Installing a humidifier could sometimes be the optimal answer. Keep your cat well hydrated at all times. That helps too.
Adding Dietary Nutrients
Dandruff could be the result of missing nutrients like omega-3, and you can easily add it as a supplement in your cat’s food.
A small amount of Nordic naturals Omega-3 Pet given daily or as the vet suggests should be good.
You could also use Feline Greenies smart bites, the cats love their salmon flavor, and it gives them a needed boost for their skin and fur.
Stress can’t be eliminated completely from anyone’s life, but try to decrease its intensity, frequency, or effect.
Abrupt changes are the hardest on cats, and that could be just a new cushion. Introduce these changes gradually, and give your cat the reassurance it needs in such situations.
This is absolutely essential. Pinpointing the chemical or biological factor that’s causing your cat’s skin to act up isn’t easy, and you might need to use trial and error to get the culprit.
Start with the obvious, a new grooming product or plant. This is usually your best candidate.
Checking with the Vet
The cause of dandruff could be a parasite, and that definitely needs professional advice. The cat could also be suffering from other health issues, or needs to lose some weight.

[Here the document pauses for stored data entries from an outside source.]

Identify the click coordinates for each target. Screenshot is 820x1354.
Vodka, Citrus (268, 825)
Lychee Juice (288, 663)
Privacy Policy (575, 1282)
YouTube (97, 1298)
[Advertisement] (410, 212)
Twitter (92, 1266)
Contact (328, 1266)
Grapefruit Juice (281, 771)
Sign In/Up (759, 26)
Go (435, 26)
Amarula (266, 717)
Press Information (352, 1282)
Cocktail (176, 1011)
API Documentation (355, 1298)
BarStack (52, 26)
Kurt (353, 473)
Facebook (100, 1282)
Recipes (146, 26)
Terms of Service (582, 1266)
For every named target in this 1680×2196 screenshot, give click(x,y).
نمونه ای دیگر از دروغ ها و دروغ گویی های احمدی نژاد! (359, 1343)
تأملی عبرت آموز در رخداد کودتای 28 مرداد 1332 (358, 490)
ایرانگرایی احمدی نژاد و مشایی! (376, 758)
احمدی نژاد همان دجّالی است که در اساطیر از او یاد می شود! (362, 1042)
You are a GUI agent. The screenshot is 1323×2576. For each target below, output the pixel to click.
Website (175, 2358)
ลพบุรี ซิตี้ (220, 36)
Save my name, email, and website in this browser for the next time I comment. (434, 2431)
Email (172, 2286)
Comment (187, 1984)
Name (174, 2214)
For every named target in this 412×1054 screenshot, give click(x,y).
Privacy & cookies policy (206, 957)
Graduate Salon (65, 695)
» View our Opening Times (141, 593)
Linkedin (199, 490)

Those cases usually need medication along with the previously mentioned grooming and dietary changes.
Cat dandruff doesn’t get the same attention as human dandruff, and it certainly doesn’t appear in ads as much, but it’s a common condition among pets, and many products alleviate its effects.
The best course of action is removing the cause that initiated dandruff for your cat, and then treat the discomfort that comes with proper grooming and dietary supplements.
Your cat will love you for all that care and attention!